───── TASK DATA ─────

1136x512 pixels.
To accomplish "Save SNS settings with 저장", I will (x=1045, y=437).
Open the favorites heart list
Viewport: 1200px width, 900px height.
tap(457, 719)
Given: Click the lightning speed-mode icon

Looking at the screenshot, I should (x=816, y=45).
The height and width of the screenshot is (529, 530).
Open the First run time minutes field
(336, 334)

─────
───── TASK DATA ─────

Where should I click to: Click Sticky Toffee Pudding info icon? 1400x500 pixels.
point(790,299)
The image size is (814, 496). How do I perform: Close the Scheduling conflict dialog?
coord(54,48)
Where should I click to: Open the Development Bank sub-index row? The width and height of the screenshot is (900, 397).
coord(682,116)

─────
───── TASK DATA ─────

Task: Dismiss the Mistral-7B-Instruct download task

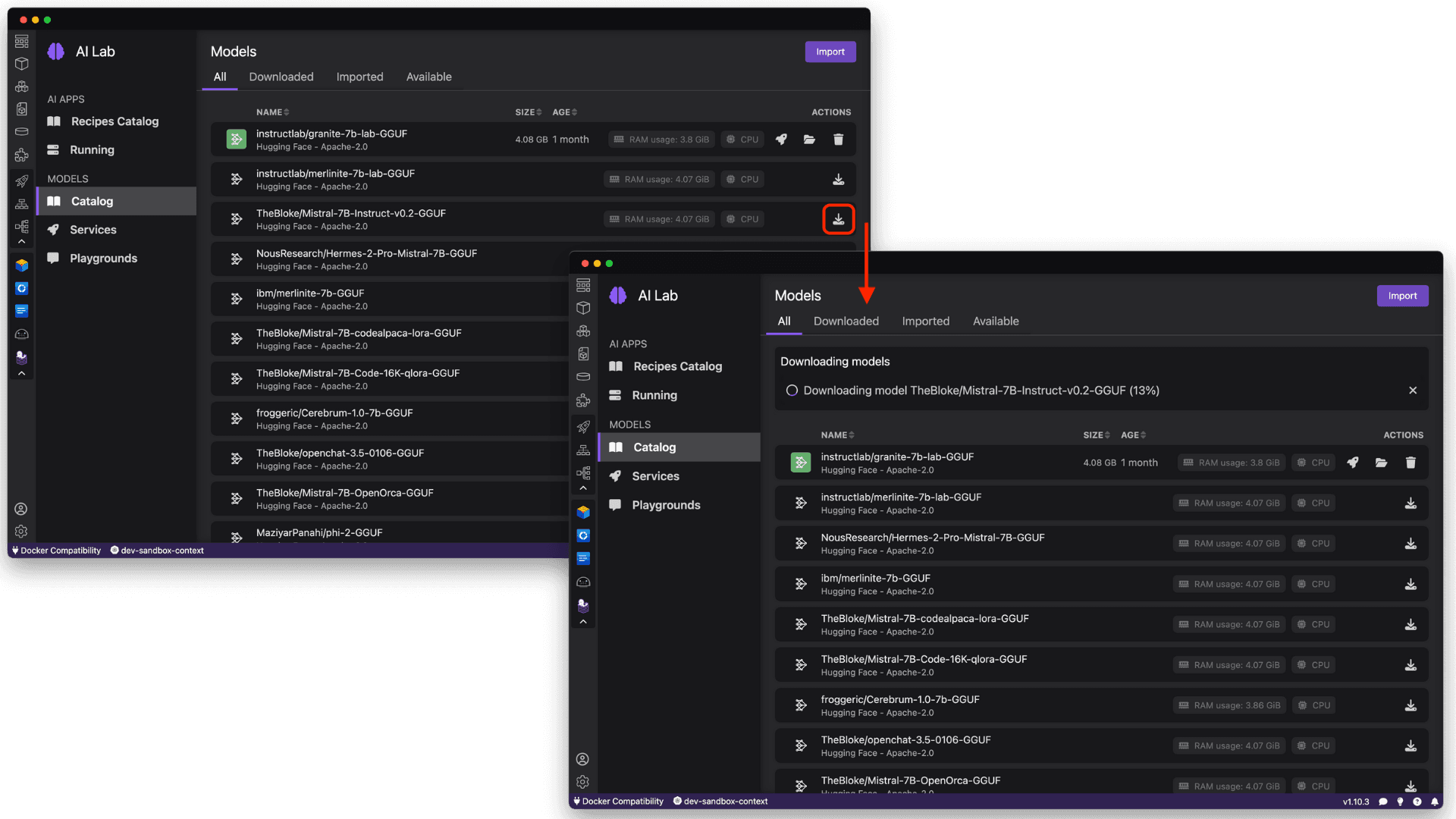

─────

- _ACTIVITY_: All that is wanted is the stretch of lines above from the one containing "1136x512 pixels." through the one containing "The height and", duplicated exactly.

- _EXERCISE RESPONSE_:
1136x512 pixels.
To accomplish "Save SNS settings with 저장", I will (x=1045, y=437).
Open the favorites heart list
Viewport: 1200px width, 900px height.
tap(457, 719)
Given: Click the lightning speed-mode icon

Looking at the screenshot, I should (x=816, y=45).
The height and width of the screenshot is (529, 530).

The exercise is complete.